» **EXERCISE DIRECTIONS**
Repeat the entries below exactly, pictures excluded.

━━━ INFORMATION SUPPLIED ━━━

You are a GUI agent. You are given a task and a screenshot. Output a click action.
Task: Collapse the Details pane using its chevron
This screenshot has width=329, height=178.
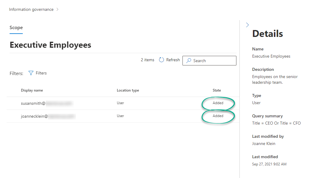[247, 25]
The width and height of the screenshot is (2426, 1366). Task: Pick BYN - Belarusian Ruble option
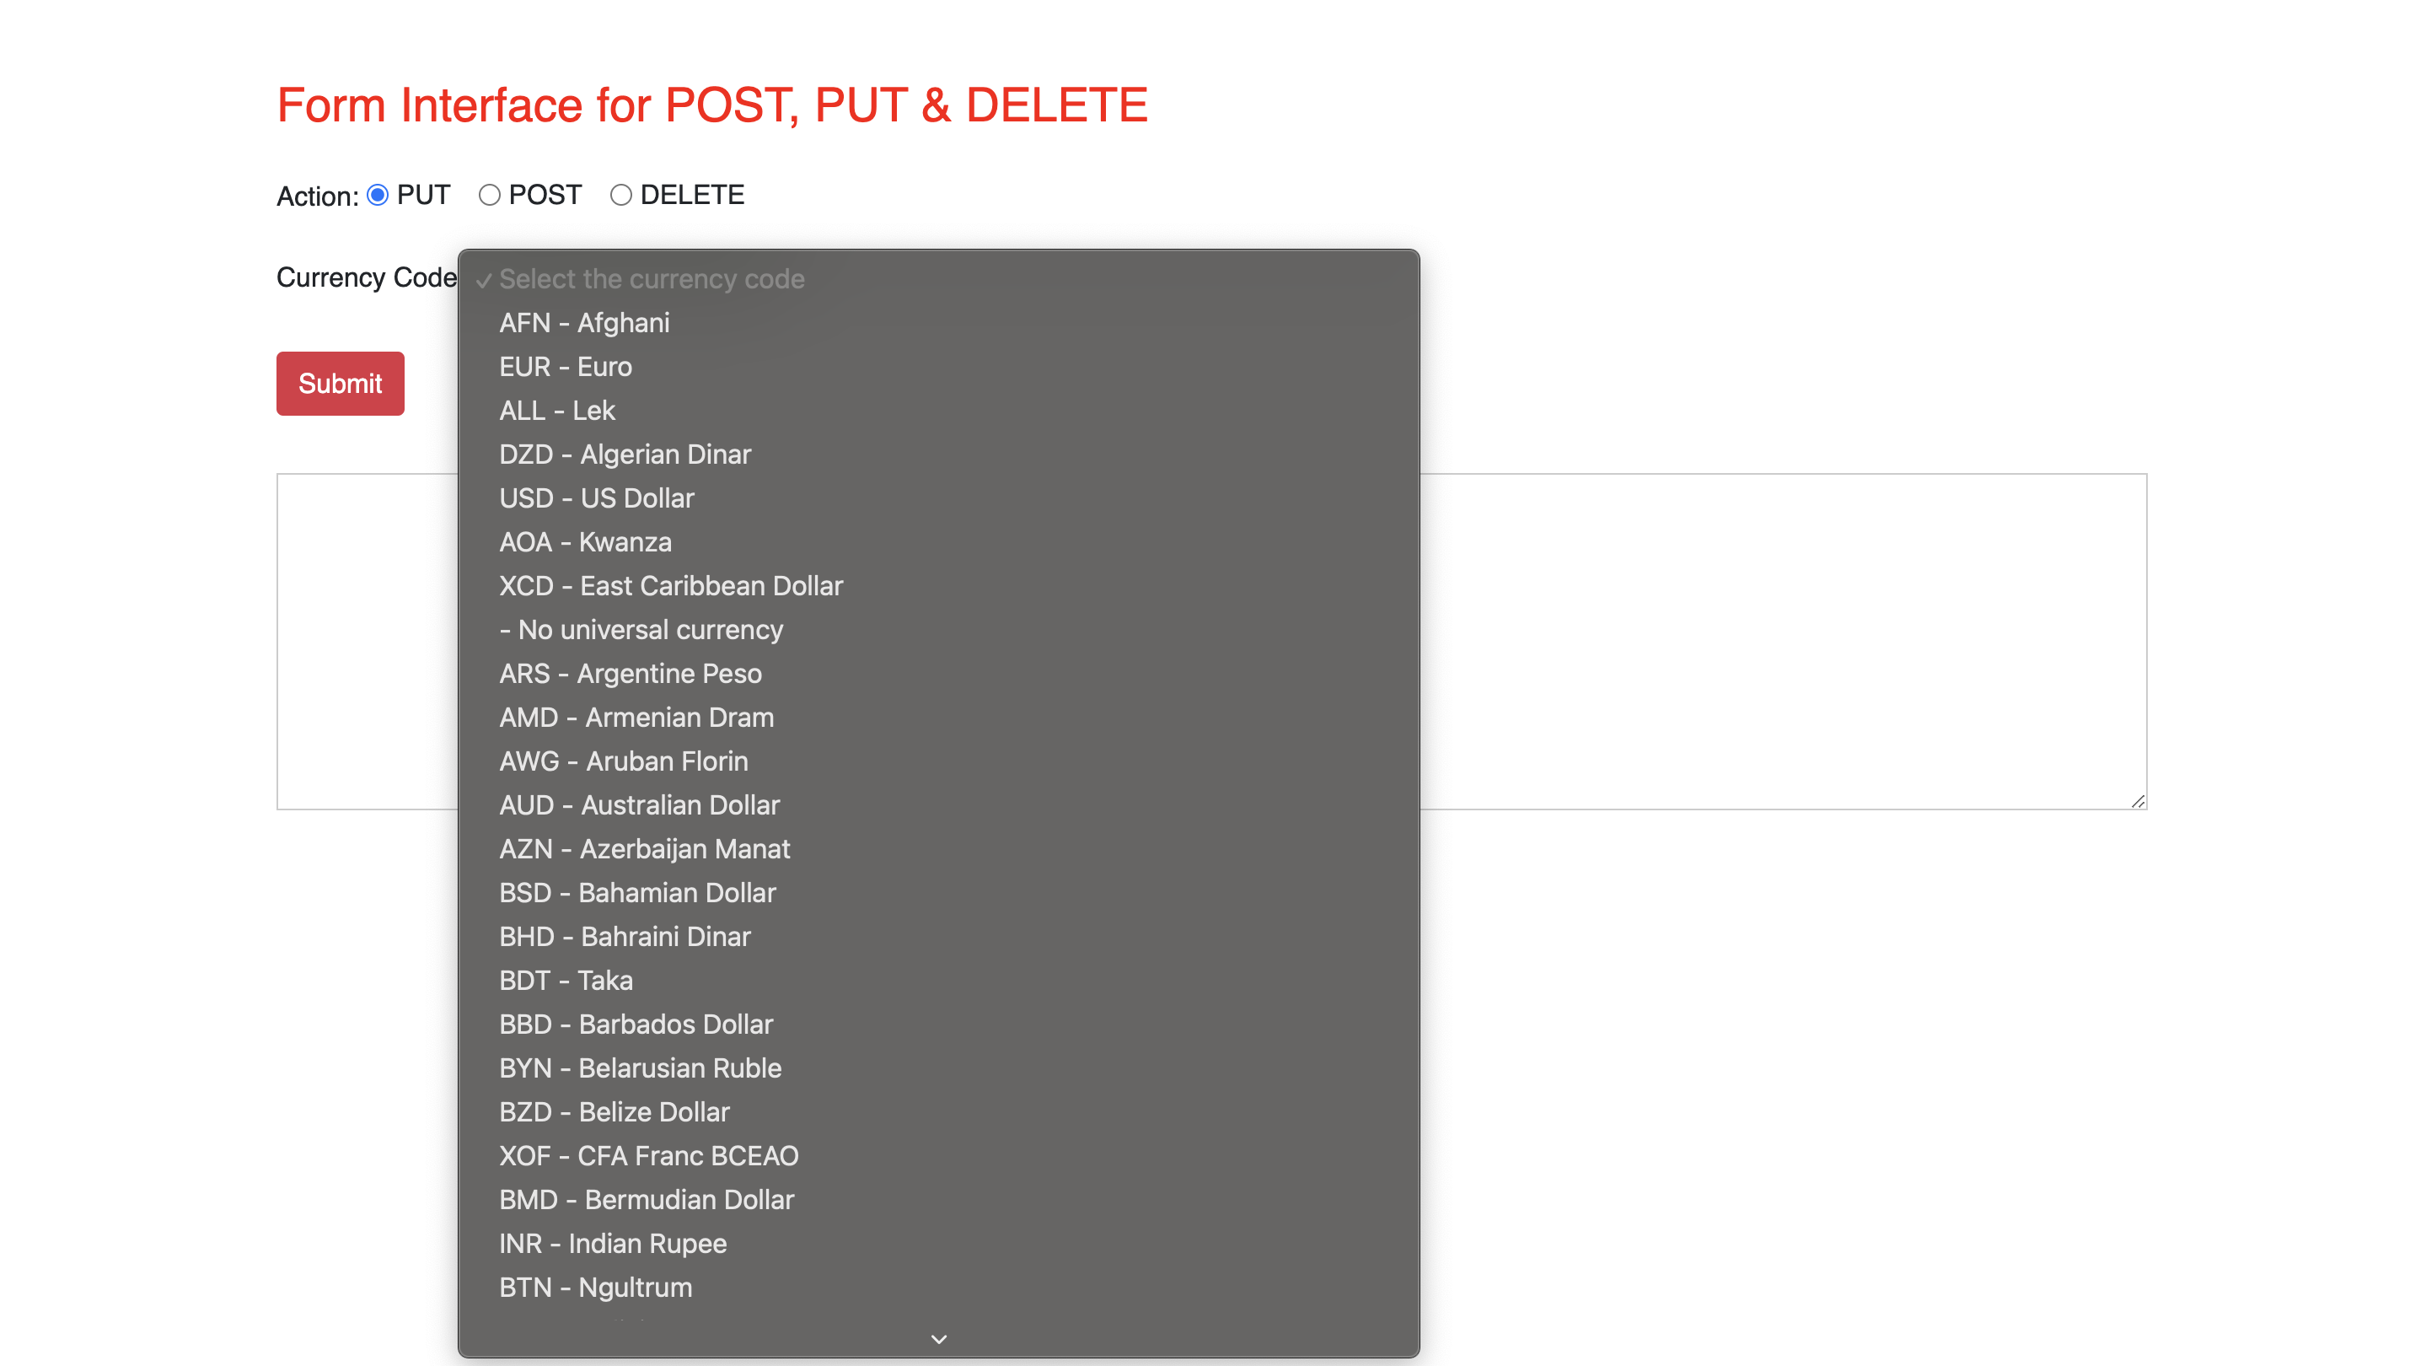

━━━

» **COMPLETED TASK**
You are a GUI agent. You are given a task and a screenshot. Output a click action.
Task: Collapse the Details pane using its chevron
This screenshot has width=329, height=178.
[247, 25]
The width and height of the screenshot is (2426, 1366). Task: Pick BYN - Belarusian Ruble option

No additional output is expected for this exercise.